Parents, school drop-offs can often be tough to navigate, not just for kids, but for mums and dads too.
You're going to be viewed and judged by the other parents - there's no point pretending otherwise. Time to revise your school gate politesse and poise.
The playground aside, thank heavens we have positive role models like Their Royal Highness' The Duke and Duchess of Cambridge for parents everywhere to take inspiration.
Whether they had married into royalty or not, it's a good time to revisit the age-old rules that any person of poise must follow.
Crude, crass and coarse behaviour just won't get you very far in life and sets a terrible example for children.
Here is William Hanson's guide for the Daily Mail, on how to be more class than crass during the school run.
Avoid wet hair
You should never be seen in public with wet hair.
The damp dog look for your crazed coiffure is not something that should be inflicted on anyone else. It can show a lack of personal standards, so build in an extra five minutes to your morning routine before leaving for the school run so it at least looks presentable.
No one is asking for complete Cambridge-level perfection: we're just asking for dry.
Be on time
Regularly racing through the playground, clutching your child, sets a bad example for the child in later life - as does arriving late to collect the child at the end of the day.
Then when at work, there should be no silly tactics, often favoured by insecure men, about arriving late in order to control the room's attention. Play by the rules.
But what does on time mean? Socially, at a party or dinner, on time means arriving 10 - 15 minutes after the stated arrival time. (Those who don't understand why this is important are invariably people who don't host.)
For business appointments, on time means that you are there a few moments before the stated start time ready to begin on the dot of the appointed hour.
And if school starts at 8.30am then the children should be frolicking in the playground by 8.20am at the latest.
There's no point pretending that people shouldn't swear. Obviously, it would be great if we all didn't, but life is not like that.
What can be tempered is swearing at people, in front of children, clients and when in public. Keep the curse words for your private life and only when you've dropped something or stubbed a manicured toe - but of course, when delicate, ingénue ears are out of range.
Ditch the grab and go coffee
Tottering into the playground, or your office job afterwards, with your takeaway coffee (even if it's in your own reusable cup) is not a good look for anyone.
Teas and coffee are there to be savoured and enjoyed and if you've bothered to look half-decent that morning and are dressed in slick attire, nothing ruins it more than an ungainly cling to a takeaway vessel.
Perhaps the coffee at your work is terrible, so you have to get something from elsewhere? Ask for a little bag, pop a coffee stirrer/plug in the lid's hole, and carry this to the office. Then find a proper cup and saucer and decant the contents. Far more elegant.
Tights are still an essential
It's an etiquette rule that Meghan is having to get used to, but even in super-casual 2018 Britain, a woman must wear tights in formal situations.

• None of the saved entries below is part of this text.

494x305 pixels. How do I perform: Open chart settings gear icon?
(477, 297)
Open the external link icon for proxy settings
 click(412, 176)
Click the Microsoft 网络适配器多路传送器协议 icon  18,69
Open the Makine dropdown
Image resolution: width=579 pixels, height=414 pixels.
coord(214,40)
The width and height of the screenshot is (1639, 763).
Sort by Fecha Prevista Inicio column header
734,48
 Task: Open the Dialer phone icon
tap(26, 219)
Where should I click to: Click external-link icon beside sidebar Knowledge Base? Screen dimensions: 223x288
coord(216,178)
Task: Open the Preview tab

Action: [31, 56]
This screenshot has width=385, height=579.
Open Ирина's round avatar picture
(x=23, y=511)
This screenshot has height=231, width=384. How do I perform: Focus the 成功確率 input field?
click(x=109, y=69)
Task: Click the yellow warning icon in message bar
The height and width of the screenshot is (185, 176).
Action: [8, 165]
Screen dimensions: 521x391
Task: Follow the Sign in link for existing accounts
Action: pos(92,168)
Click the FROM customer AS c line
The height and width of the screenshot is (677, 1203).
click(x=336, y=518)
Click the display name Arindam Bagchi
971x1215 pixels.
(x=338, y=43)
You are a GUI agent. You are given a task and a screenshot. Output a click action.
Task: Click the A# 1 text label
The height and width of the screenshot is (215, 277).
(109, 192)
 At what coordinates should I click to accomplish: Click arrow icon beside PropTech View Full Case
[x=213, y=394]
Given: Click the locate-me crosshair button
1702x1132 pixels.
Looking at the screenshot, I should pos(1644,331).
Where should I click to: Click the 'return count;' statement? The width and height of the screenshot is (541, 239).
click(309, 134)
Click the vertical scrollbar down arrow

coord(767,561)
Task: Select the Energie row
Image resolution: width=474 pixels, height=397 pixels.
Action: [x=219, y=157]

Fair enough, the school run is not a formal situation, so it's fine to ditch them then or for a kitchen supper or picnic, but for the office, weddings, gala dinners and smart school events then tights add some extra sophistication to your pins.
(If your legs are getting too hot whilst wearing them then perhaps time to invest in some finer, better quality hosiery.)
Firstly, don't even leave the house unless you can walk in heels. It's difficult, I've tried it, so don't worry, I do speak from experience. But the knack can be mastered with practice. But when dropping the children off is not the time to practice - you'll just embarrass both them and you.
Tip: body-con dresses and miniskirts rarely help ladies get the leg extension you need to walk masterfully in heels, so pick a dress that allows for more flexibility of movement.
A real lady knows that for daytime, footwear should not have a heel above three inches and for evenings, four inches is really the limit.
Even with skirts, a good pair of flats can look as elegant and stylish as any heel.
You can still look good without heels.
Keeping it under wraps
Those with true grace and style do not need to flaunt any part of their body that conventionally remains covered.
The old rule was "if you've got it, flaunt it". But today that seems to have been warped into "if you haven't got it, flaunt it". Less is not more.
One hand's width of décolletage is enough, and skirt lengths for semi-formal and formal events should never be above the knee.
Similarly, and this applies to all genders and ages, underwear is not outwear. If we can see a bra strap or two, something's gone wrong.
Your outfit and wardrobe choices are two of the many things that will be judged by the parents and teachers
Style over substance
As lovely as Diana, Princess of Wales was, many noticed her wardrobe before they noticed her.
The Duchesses of Cambridge and Sussex get this the right way round and it is most usually the face of the lady you notice before the outfit.
Clothes should complement a person's persona but not overshadow it.